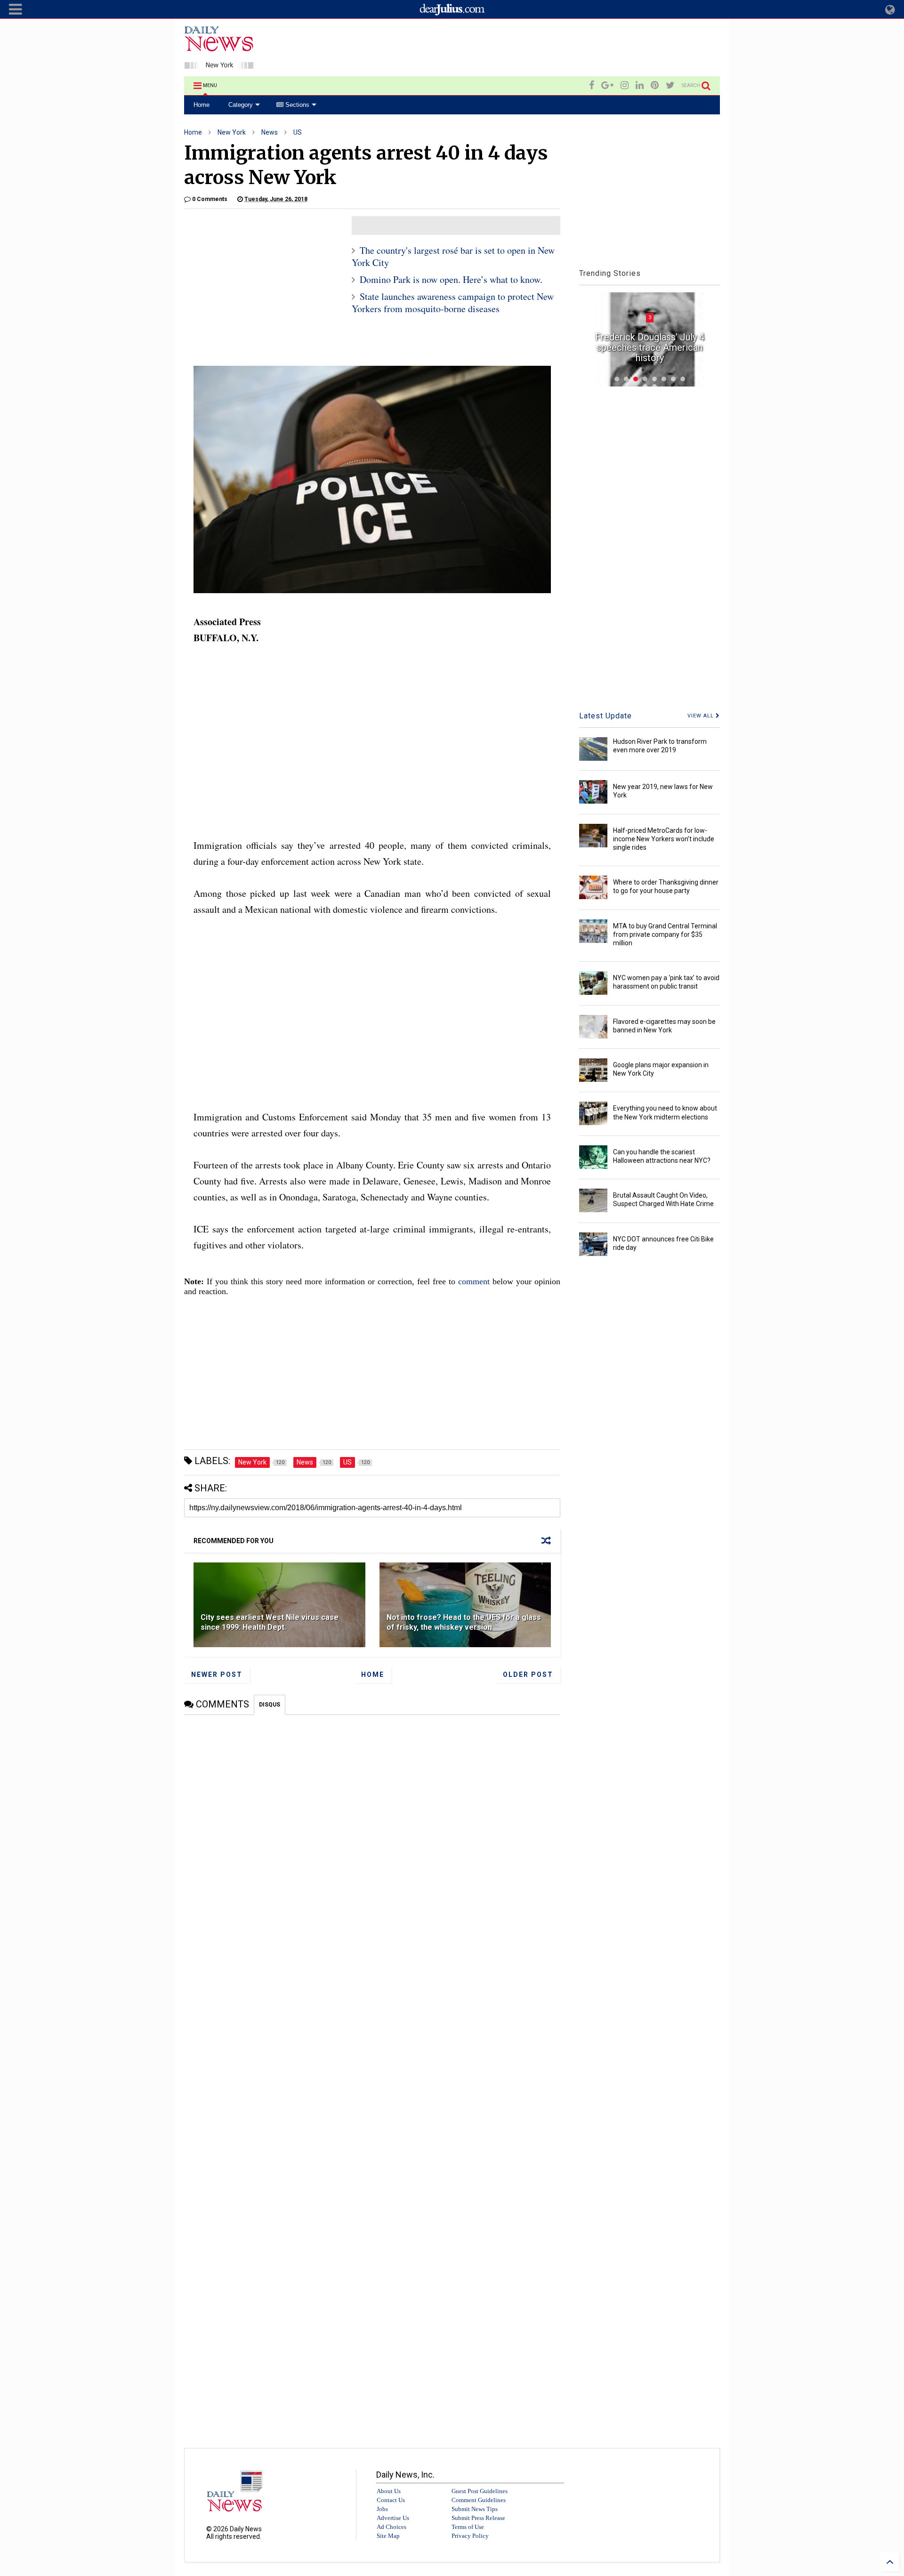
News (269, 132)
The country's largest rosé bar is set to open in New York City (453, 256)
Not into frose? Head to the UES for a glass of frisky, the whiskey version (464, 1622)
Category (240, 104)
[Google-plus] (607, 85)
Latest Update (605, 715)
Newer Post (216, 1674)
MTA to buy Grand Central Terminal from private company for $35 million (665, 934)
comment (474, 1281)
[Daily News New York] (219, 64)
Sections (296, 104)
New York (232, 132)
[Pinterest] (655, 85)
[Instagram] (625, 85)
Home (202, 104)
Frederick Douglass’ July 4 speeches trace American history (649, 347)
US (297, 132)
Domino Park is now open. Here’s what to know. (451, 279)
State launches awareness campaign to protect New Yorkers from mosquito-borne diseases (453, 302)
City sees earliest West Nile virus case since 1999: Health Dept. (270, 1622)
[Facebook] (591, 85)
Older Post (528, 1674)
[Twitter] (670, 85)
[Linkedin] (640, 85)
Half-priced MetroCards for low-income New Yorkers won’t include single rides (663, 839)
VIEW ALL (701, 716)
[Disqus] (372, 1832)
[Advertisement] (548, 49)
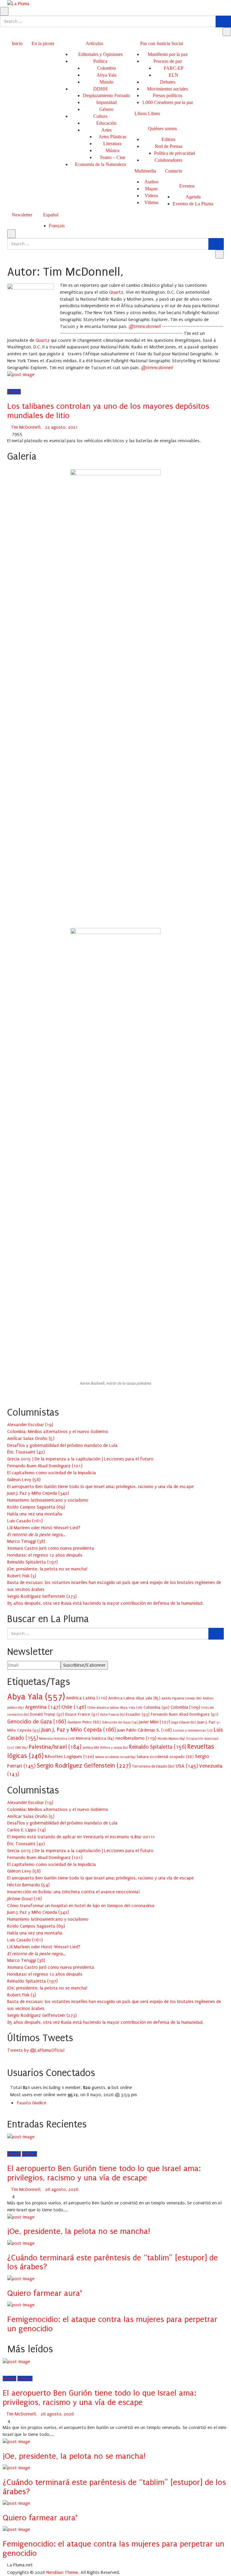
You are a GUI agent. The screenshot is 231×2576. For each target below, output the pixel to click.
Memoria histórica (95, 1738)
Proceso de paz (167, 61)
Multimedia (145, 170)
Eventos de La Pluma (193, 203)
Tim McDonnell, (26, 427)
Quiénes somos (162, 128)
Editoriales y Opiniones (100, 54)
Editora (168, 139)
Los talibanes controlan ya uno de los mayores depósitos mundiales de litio (108, 411)
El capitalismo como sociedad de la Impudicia (51, 1472)
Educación (106, 123)
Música (112, 150)
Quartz (43, 340)
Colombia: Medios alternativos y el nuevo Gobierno (57, 1431)
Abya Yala (106, 75)
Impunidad (106, 102)
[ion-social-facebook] (9, 2057)
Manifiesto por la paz (168, 54)
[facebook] (9, 381)
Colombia (106, 68)
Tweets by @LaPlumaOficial (35, 2050)
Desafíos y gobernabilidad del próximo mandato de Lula (62, 1445)
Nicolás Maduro (171, 1739)
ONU (21, 1748)
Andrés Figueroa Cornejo (182, 1698)
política (91, 1748)
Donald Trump (47, 1714)
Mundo (106, 81)
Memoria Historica (57, 1738)
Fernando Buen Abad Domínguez (184, 1714)
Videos (151, 195)
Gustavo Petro (84, 1722)
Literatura (112, 143)
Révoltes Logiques (69, 1756)
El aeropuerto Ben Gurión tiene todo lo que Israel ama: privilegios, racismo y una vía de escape (100, 1486)
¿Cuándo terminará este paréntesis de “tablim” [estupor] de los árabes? (112, 2262)
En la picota (43, 43)
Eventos (187, 185)
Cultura (100, 116)
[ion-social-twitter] (12, 2057)
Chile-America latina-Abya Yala (114, 1707)
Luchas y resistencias (193, 1730)
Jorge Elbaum (183, 1722)
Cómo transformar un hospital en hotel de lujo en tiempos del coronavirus (81, 1905)
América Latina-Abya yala (134, 1698)
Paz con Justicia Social (161, 43)
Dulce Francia (112, 1715)
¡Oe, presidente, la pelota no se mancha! (47, 1569)
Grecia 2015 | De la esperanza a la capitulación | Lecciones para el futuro (80, 1459)
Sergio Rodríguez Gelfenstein (84, 1765)
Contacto (173, 170)
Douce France (82, 1714)
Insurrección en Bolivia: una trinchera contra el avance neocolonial (73, 1891)
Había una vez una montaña (34, 1514)
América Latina (86, 1698)
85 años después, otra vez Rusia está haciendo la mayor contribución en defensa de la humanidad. (105, 1603)
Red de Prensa (168, 146)
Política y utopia (114, 1748)
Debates (167, 81)
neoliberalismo (136, 1738)
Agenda (193, 196)
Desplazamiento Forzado (106, 95)
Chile (73, 1707)
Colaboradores (168, 160)
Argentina (42, 1707)
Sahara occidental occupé (115, 1757)
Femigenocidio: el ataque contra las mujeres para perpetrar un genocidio (112, 2324)
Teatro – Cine (112, 157)
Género (106, 109)
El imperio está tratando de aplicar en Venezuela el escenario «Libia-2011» (81, 1836)
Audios (151, 181)
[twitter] (17, 381)
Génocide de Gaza (120, 1722)
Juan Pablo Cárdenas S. (144, 1730)
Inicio (17, 43)
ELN (173, 75)
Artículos (94, 43)
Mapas (151, 188)
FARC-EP (173, 68)
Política (100, 61)
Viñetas (151, 202)
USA (187, 1766)
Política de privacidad (174, 153)
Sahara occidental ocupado (165, 1756)
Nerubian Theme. (63, 2572)
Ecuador (137, 1714)
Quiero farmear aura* (44, 2293)
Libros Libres (147, 113)
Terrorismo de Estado (153, 1766)
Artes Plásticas (112, 136)
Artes (106, 130)
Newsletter (22, 214)
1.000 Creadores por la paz (167, 102)
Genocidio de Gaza (36, 1722)
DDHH (100, 88)
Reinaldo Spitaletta (157, 1747)
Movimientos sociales (167, 88)
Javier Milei (154, 1722)
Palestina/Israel (55, 1747)
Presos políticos (167, 95)
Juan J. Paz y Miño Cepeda (79, 1730)
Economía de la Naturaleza (100, 164)
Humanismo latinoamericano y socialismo (47, 1500)
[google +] (24, 381)
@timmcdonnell (144, 326)
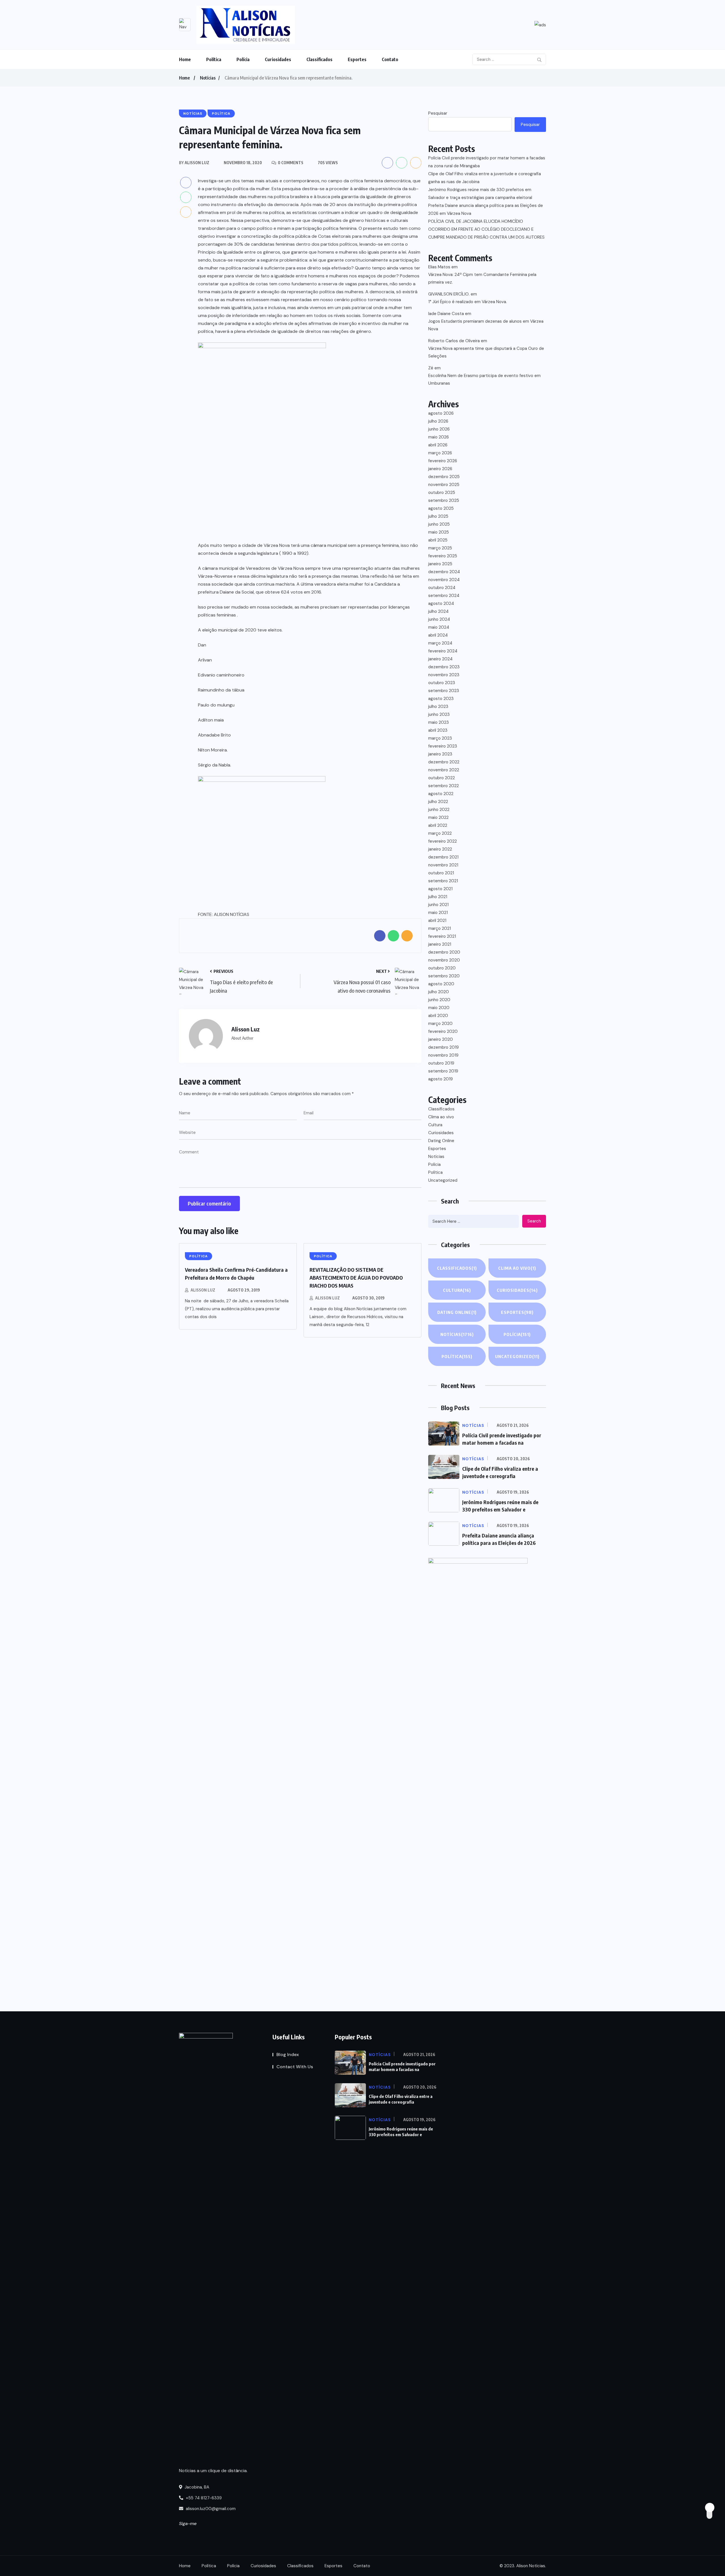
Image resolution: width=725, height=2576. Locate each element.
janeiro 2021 (439, 944)
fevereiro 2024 (442, 651)
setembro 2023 (443, 690)
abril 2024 (438, 635)
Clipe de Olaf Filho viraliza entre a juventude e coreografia (400, 2099)
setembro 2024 (443, 595)
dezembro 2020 (444, 952)
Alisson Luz (203, 1290)
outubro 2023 (441, 683)
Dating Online (441, 1141)
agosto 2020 (441, 984)
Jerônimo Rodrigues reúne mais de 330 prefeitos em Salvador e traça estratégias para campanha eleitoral (480, 193)
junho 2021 (438, 904)
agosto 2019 (440, 1079)
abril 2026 (437, 445)
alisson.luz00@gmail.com (211, 2508)
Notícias (208, 78)
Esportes (357, 59)
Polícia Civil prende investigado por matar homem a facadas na (402, 2066)
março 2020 (440, 1023)
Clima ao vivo (441, 1117)
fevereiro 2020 (443, 1031)
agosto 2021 (440, 889)
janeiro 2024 (440, 659)
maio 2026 (438, 437)
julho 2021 (437, 897)
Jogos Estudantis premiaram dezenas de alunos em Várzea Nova (485, 325)
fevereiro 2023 (442, 746)
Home (185, 59)
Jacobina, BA (196, 2487)
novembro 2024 (444, 580)
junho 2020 (439, 1000)
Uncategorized (442, 1180)
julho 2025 (438, 516)
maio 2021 (438, 912)
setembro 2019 (443, 1071)
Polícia (243, 59)
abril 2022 (437, 825)
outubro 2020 (442, 968)
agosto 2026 (441, 413)
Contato (390, 59)
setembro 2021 (443, 881)
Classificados (319, 59)
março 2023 (440, 738)
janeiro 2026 (440, 469)
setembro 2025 (443, 500)
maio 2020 (438, 1007)
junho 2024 (439, 619)
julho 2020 (438, 992)
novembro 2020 (444, 960)
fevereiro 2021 (442, 936)
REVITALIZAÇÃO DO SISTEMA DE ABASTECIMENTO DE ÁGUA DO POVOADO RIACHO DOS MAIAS (356, 1277)
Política (213, 59)
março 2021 (439, 928)
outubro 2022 (441, 778)
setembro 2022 (443, 786)
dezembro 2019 (443, 1047)
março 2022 (440, 833)
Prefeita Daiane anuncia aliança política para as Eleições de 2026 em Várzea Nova (485, 209)
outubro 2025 (441, 492)
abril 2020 (438, 1015)
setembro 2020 (444, 976)
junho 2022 (438, 809)
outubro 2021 (441, 873)
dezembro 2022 (443, 762)
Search (534, 1221)
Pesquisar (437, 113)
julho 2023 (438, 706)
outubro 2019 (441, 1063)
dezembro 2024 (444, 572)
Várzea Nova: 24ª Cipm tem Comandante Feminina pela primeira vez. (482, 278)
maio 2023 (438, 722)
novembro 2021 (443, 865)
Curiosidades (278, 59)
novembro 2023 (443, 675)
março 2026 (440, 453)
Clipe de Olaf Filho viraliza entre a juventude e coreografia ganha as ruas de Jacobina (484, 178)
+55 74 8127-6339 (203, 2498)
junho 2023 (439, 714)
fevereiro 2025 (442, 556)
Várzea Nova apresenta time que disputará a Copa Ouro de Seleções (486, 352)
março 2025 (440, 548)
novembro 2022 (443, 770)
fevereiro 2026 (442, 461)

-- -- --

**Exercise**. Reproduce only the lines of the records from the start up to and including the line that holds "Tweets by @LaPlumaOficial (35, 2050)"; do not carry over any picture.

**Result of this task**.
News (269, 132)
The country's largest rosé bar is set to open in New York City (453, 256)
Not into frose? Head to the UES for a glass of frisky, the whiskey version (464, 1622)
Category (240, 104)
[Google-plus] (607, 85)
Latest Update (605, 715)
Newer Post (216, 1674)
MTA to buy Grand Central Terminal from private company for $35 million (665, 934)
comment (474, 1281)
[Daily News New York] (219, 64)
Sections (296, 104)
New York (232, 132)
[Pinterest] (655, 85)
[Instagram] (625, 85)
Home (202, 104)
Frederick Douglass’ July 4 speeches trace American history (649, 347)
US (297, 132)
Domino Park is now open. Here’s what to know. (451, 279)
State launches awareness campaign to protect New Yorkers from mosquito-borne diseases (453, 302)
City sees earliest West Nile virus case since 1999: Health Dept. (270, 1622)
[Facebook] (591, 85)
Older Post (528, 1674)
[Twitter] (670, 85)
[Linkedin] (640, 85)
Half-priced MetroCards for low-income New Yorkers won’t include single rides (663, 839)
VIEW ALL (701, 716)
[Disqus] (372, 1832)
[Advertisement] (548, 49)
You are a GUI agent. The screenshot is 231×2576. For each target below, output the pixel to click.
Memoria histórica (95, 1738)
Proceso de paz (167, 61)
Multimedia (145, 170)
Eventos de La Pluma (193, 203)
Tim McDonnell, (26, 427)
Quiénes somos (162, 128)
Editoriales y Opiniones (100, 54)
Editora (168, 139)
Los talibanes controlan ya uno de los mayores depósitos mundiales de litio (108, 411)
El capitalismo como sociedad de la Impudicia (51, 1472)
Educación (106, 123)
Música (112, 150)
Quartz (43, 340)
Colombia: Medios alternativos y el nuevo Gobierno (57, 1431)
Abya Yala (106, 75)
Impunidad (106, 102)
[ion-social-facebook] (9, 2057)
Manifiesto por la paz (168, 54)
[facebook] (9, 381)
Colombia (106, 68)
Tweets by @LaPlumaOficial (35, 2050)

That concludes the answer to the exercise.